Skip to main content

Design of Zookeeper

Zookeeper - Service for coordinating processes of distributed applications

  • Fundamentals
  • Design goals
  • Architecture
  • Applications

Classic Distributed System

image

  • Most of the system like HDFS have one Master and couple of slave nodes and these slave nodes report to the master.
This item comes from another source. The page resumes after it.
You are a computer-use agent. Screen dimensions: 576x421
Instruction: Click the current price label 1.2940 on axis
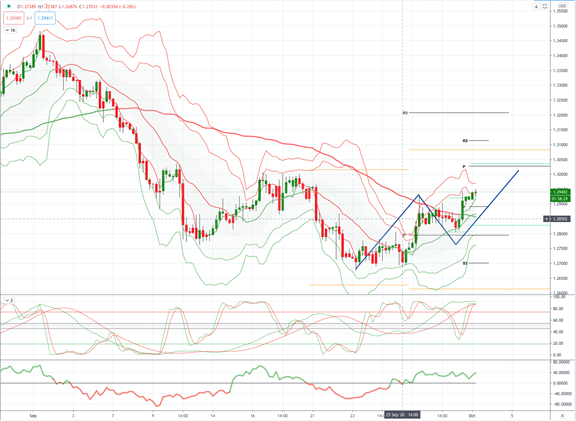coord(560,192)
Fault Tolerant Distributed System

image

  • Real distributed fault tolerant system have Coordination service, Master and backup master
  • If primary failed then backup works for it

image

image

image

image

What is Coordination?

  • Group membership: Set of datanodes (tasks) belong to same group
  • Leader election: Electing a leader between primary and backup
  • Dynamic Configuration: Multiple services are joining, communicating and leaving (Service lookup registry)
  • Status monitoring: Monitoring various processes and services in a cluster
  • Queuing: One process is embedding and other is using
  • Barriers: All the processes showing the barrier and leaving the barrier
  • Critical sections: Which process will go to the critical section and when?

What is ZooKeeper?

  • ZooKeeper is a highly reliable distributed coordination kernel, which can be used for distributed locking, configuration management, leadership election, work queues
  • Zookeeper is a replicated service that holds the metadata of distributed applications
  • Key attributed of such data
    • Small size
    • Performance sensitive
    • Dynamic
    • Critical
  • In very simple words, it is a central store of key-value using which distributed systems can coordinate. Since it needs to be able to handle the load, ZooKeeper itself runs on many machines
  • Exposes a simple set of primitives
  • Very easy to program
  • Uses a data model like directory tree
  • Used for
    • Synchronisation
    • Locking
    • Maintaining Configuration
  • Coordination service that does not suffer from
    • Race Conditions
    • Dead locks

Design Goals

  1. Simple

    • A shared hierarchal namespace looks like standard file system
    • The namespace has data nodes - znodes (similar to files/dirs)
    • Data is kept in-memory
    • Achieve high throughput and low latency numbers
    • High performance
      • Used in large, distributed systems
    • Highly available
      • No single point of failure
    • Strictly ordered access
      • Synchronisation
  2. Replicated

    • All servers have a copy of the state in memory
    • A leader is elected at startup
    • Followers service clients, all updates go through leader
    • Update responses are sent when a majority of servers have persisted the change
    • We need 2f+1 machines to tolerate f failures

image

  1. Ordered

    • Zookeeper stamps each update with a number
    • The number:
      • Reflects the order of transactions
      • Used implement higher-level abstractions, such as synchronization primitives
  2. Fast

    • Performs best where reads are more common than writes, at ratios of around 10:1

Data Model

  • The way you store data in any store is called data model
  • Think of it as highly available file system
  • Znode: we store data in an entity called znode
  • JSON data: The data that we store should be in JSON format
  • No append operation: The znode can only be updated. It does not support append operations
  • Data access (read/write) is atomic: The read or write is atomic operation meaning either it will be full or would throw an error if failed. There is no intermediate state like half written
  • Znode: Can have children
  • So znodes inside znodes make a tree like hierarchy
  • The top level znode is "/"
  • The znode "/zoo" is child of "/" which top level znode
  • duck is child znode of zoo. It is denoted as /zoo/duck
  • Though "." or ".." are invalid characters as opposed to the file system

image

Data model - Znode - Types

  • Persistent

Such kind of znodes remain in zookeeper until deleted. This is the default type of znode. To create such node you can use the command: create /name_of_myznode "mydata"

  • Ephemeral
    • Ephermal node gets deleted if the session in which the node was created has disconnected. Though it is tied to client's session but it is visible to the other users.
    • An ephermal node can not have children not even ephermal children

image

Architecture

  • Zookeeper can run in two nodes
    • Standalone
      • In standalone mode, it is just running on one machine and for practical purposes we do not use standalone mode
      • This is only for testing purposes
      • It doesn't have high availability
    • Replicated
      • Run on cluster of machines called an ensemble
      • High availability
      • Tolerates as long as majority

Architecture: Phase 1

Phase 1: Leader election (Paxos Algorithm)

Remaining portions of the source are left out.